Glymphatic system dysfunction and cerebrospinal fluid retention in gliomas: evidence from perivascular space diffusion and volumetric analysis

淋巴系统 医学 磁共振弥散成像 脑脊液 磁共振成像 胶质瘤 核医学 病理 血管周围间隙 放射科 癌症研究
作者
Weiqiang Liang,Wenbo Sun,Chunyan Li,Jie Zhou,Changyou Long,Huan Li,Dan Xu,Haibo Xu
出处
期刊:Cancer Imaging [Springer Nature]
卷期号:25 (1)
标识
DOI:10.1186/s40644-025-00868-y
摘要

Abstract Background Gliomas may impair glymphatic function and alter cerebrospinal fluid (CSF) dynamics through structural brain changes, potentially affecting peritumoral brain edema (PTBE) and fluid clearance. This study investigated the impact of gliomas on glymphatic system function and CSF volume via diffusion tensor imaging analysis along the perivascular space (DTI-ALPS) and volumetric magnetic resonance imaging (MRI), which clarified the relationships between tumor characteristics and glymphatic system disruption. Methods In this prospective study, 112 glioma patients and 56 healthy controls underwent MRI to calculate DTI-ALPS indices and perform volumetric analyses of CSF, tumor, and PTBE. Statistical analyses were used to assess the relationships between the DTI-ALPS index, tumor volume, PTBE volume, and clinical characteristics. Results Glioma patients had significantly lower DTI-ALPS indices (1.266 ± 0.258 vs. 1.395 ± 0.174, p < 0.001) and greater CSF volumes (174.53 ± 34.89 cm³ vs. 154.25 ± 20.89 cm³, p < 0.001) than controls did. The DTI-ALPS index was inversely correlated with tumor volume ( r = -0.353, p < 0.001) and PTBE volume ( r = -0.266, p = 0.015). High-grade gliomas were associated with lower DTI-ALPS indices and larger PTBE volumes (all p < 0.001).
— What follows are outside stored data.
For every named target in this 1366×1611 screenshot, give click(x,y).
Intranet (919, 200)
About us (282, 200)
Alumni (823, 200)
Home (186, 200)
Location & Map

Tumor grade emerged as an independent predictor of the DTI-ALPS index in multivariate analysis (β = -0.244, p = 0.011). Conclusion Gliomas are associated with significant glymphatic dysfunction, as evidenced by reduced DTI-ALPS indices and increased CSF and PTBE volumes. The DTI-ALPS index serves as a potential biomarker of glymphatic disruption in glioma patients, offering insights into tumor-related fluid changes and the pathophysiology of brain-tumor interactions.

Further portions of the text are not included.